By the late 1960s, many popular rock bands had largely outgrown the standard concert halls and rock-oriented nightclubs generally reserved for live performances. Bands such as Led Zeppelin, Pink Floyd, The Who, The Rolling Stones and others needed to find venues large enough to accommodate many thousands of fans as well as more elaborate stage, sound and lighting equipment. The solution was to book these larger-than-life bands into sports stadiums and other open air arenas.
Stadium rock performances often employed state-of-the-art light shows and pyrotechnics to instill a sense of shock and awe into audience members, many of whom could not see the actual performers from their upper deck seats. The music itself generally featured heavy amplification and power chords as a replacement for intimate vocals or intricate harmonies. These bands soon learned that audiences responded better to over-the-top vocals and strong anthemic hooks.

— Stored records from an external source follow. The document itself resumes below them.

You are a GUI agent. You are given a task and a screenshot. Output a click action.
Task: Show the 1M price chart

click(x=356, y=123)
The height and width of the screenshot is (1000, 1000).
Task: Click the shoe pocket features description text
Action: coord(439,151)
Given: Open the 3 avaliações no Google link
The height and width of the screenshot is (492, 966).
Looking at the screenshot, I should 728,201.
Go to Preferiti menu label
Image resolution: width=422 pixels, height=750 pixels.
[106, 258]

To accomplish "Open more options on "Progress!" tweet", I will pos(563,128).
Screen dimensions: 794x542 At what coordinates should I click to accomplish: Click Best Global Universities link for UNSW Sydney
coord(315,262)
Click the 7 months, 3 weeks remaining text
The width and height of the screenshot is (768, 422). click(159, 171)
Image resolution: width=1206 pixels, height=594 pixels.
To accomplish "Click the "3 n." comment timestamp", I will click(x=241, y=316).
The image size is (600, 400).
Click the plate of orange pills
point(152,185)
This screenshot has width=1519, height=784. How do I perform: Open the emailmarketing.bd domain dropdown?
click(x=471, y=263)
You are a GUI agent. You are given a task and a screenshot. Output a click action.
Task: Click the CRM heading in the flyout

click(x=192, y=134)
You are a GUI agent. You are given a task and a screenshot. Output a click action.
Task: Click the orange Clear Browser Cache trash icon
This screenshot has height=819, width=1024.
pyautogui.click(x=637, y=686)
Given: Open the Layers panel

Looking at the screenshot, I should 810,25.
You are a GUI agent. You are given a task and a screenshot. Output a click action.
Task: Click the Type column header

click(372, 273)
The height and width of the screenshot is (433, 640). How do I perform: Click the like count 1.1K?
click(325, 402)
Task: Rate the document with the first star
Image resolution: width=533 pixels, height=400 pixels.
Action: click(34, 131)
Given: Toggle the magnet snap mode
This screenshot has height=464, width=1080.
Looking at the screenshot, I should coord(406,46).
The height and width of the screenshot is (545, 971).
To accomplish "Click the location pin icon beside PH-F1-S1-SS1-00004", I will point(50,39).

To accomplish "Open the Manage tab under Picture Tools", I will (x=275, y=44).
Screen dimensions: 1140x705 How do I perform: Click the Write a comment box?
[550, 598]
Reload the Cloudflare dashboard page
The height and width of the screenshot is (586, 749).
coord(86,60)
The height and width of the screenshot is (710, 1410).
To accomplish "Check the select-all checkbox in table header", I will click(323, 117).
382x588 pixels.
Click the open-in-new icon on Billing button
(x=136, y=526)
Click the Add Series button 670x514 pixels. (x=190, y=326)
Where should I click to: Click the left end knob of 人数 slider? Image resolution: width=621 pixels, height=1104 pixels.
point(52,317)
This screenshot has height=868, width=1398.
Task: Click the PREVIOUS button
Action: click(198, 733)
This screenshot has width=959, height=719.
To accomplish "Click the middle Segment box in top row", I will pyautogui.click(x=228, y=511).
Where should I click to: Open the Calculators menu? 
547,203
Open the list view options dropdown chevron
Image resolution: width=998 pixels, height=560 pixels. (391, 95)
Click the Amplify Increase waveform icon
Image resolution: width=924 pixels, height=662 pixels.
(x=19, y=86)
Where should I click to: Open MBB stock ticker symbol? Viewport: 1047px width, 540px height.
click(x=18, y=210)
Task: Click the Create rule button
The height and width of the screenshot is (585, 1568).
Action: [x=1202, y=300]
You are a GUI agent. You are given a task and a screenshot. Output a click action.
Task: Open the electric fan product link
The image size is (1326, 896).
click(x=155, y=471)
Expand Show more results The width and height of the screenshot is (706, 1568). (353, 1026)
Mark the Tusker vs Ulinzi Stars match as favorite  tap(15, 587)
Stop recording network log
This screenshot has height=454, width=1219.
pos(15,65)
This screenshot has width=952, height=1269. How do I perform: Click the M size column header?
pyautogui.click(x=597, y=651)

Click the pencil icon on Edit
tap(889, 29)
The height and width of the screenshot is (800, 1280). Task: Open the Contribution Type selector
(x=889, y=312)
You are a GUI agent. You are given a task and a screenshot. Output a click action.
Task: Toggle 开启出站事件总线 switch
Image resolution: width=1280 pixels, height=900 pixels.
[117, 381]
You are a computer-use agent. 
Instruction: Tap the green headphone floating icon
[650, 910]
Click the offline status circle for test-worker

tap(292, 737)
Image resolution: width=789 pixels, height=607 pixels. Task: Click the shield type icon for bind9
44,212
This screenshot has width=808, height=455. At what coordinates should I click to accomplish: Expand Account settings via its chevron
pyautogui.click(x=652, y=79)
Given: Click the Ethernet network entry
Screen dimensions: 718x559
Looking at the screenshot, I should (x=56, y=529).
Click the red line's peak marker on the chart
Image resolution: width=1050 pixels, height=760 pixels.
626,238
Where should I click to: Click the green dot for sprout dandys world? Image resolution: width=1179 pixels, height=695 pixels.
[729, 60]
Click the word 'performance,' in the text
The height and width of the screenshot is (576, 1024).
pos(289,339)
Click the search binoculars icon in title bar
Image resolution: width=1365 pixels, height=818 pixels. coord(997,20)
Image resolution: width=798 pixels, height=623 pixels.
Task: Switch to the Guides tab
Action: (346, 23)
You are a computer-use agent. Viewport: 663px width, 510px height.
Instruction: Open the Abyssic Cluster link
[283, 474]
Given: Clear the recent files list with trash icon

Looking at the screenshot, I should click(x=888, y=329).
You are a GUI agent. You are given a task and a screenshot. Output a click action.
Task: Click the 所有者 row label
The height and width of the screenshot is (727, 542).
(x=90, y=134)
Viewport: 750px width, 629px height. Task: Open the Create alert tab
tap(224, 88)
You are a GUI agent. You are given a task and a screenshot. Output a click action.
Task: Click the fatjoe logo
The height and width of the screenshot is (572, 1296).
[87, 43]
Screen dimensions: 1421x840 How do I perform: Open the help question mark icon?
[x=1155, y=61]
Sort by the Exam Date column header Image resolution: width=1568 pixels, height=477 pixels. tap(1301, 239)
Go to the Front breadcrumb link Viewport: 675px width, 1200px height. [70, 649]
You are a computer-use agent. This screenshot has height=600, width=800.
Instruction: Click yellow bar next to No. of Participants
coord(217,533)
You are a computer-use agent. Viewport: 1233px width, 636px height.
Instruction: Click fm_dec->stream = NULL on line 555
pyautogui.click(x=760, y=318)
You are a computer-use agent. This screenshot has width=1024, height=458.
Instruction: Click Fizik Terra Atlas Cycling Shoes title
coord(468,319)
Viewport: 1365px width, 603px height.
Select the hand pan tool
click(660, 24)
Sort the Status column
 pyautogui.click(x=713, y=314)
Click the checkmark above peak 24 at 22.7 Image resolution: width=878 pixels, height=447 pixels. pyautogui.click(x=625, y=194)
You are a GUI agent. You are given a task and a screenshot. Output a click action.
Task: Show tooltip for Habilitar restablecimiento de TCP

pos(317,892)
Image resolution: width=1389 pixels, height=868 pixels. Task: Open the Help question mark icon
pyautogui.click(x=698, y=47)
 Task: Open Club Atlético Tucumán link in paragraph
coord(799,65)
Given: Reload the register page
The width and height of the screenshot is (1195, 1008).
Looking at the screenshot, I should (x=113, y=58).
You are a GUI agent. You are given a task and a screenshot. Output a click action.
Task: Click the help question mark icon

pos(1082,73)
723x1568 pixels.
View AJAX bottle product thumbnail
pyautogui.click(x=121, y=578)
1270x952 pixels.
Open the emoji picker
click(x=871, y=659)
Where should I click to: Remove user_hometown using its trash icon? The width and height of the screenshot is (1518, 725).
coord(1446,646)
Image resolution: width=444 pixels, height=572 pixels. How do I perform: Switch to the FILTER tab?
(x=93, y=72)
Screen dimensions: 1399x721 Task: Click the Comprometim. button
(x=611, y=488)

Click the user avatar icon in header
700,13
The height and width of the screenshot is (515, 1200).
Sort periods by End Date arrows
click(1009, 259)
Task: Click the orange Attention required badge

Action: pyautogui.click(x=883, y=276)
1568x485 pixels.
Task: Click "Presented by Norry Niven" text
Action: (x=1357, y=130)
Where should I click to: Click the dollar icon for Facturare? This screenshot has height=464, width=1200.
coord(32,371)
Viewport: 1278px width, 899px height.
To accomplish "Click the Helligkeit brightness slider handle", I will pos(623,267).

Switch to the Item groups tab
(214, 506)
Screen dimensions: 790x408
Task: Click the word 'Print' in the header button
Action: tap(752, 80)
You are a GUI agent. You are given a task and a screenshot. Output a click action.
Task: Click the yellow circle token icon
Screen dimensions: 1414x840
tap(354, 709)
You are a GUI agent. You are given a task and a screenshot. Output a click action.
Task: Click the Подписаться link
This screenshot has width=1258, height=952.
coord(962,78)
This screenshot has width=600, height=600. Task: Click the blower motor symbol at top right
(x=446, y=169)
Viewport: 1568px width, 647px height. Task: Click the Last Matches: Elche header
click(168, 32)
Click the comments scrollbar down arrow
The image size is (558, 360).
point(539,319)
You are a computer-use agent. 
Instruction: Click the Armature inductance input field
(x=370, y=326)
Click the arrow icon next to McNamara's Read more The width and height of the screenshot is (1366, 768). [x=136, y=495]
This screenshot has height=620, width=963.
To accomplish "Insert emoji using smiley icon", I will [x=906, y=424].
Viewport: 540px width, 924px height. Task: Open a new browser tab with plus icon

By the late 1970s, many of these bands had become household names, including Queen, Styx, Kansas, Boston and Meatloaf. These rock concerts became major media and social events, especially if two or more popular bands were on the bill. Arena rock venues became small cities for a few hours, complete with their own food services, medical support and law enforcement.
During the early 1980s, however, public interest in these bands started to wane. Many of the bands popular during the 1970s, such as Aerosmith and Kansas, lost a number of their members to drug abuse and other excesses associated with their former lifestyles. Ticket sales to stadium rock concerts dropped off significantly, although a few bands such as U2 could still fill arena seats. By the mid-1980s, arena or stadium rock had largely become an outdated form of entertainment.
Some music critics say there is a difference between true stadium rock and rock music played in a stadium. Certain modern bands have the ability to fill an entire sports arena or stadium with fans, but they still perform the style of music which made them popular in the first place. The original stadium rock bands, most notably KISS and Queen, often wrote music with a stadium audience in mind. Queen's anthemic song "We Will Rock You", for example, encouraged thousands of fans to stomp and clap in unison as singer Freddy Mercury belted out the lyrics.
Although the genre of rock music known as "stadium rock" may have collapsed under its own weight, many older fans still remember the times when going to a rock concert was truly a memorable event. Some bands who established their reputations during the stadium era have also reformed in recent years, although they may not perform in the same oversized venues as they once did.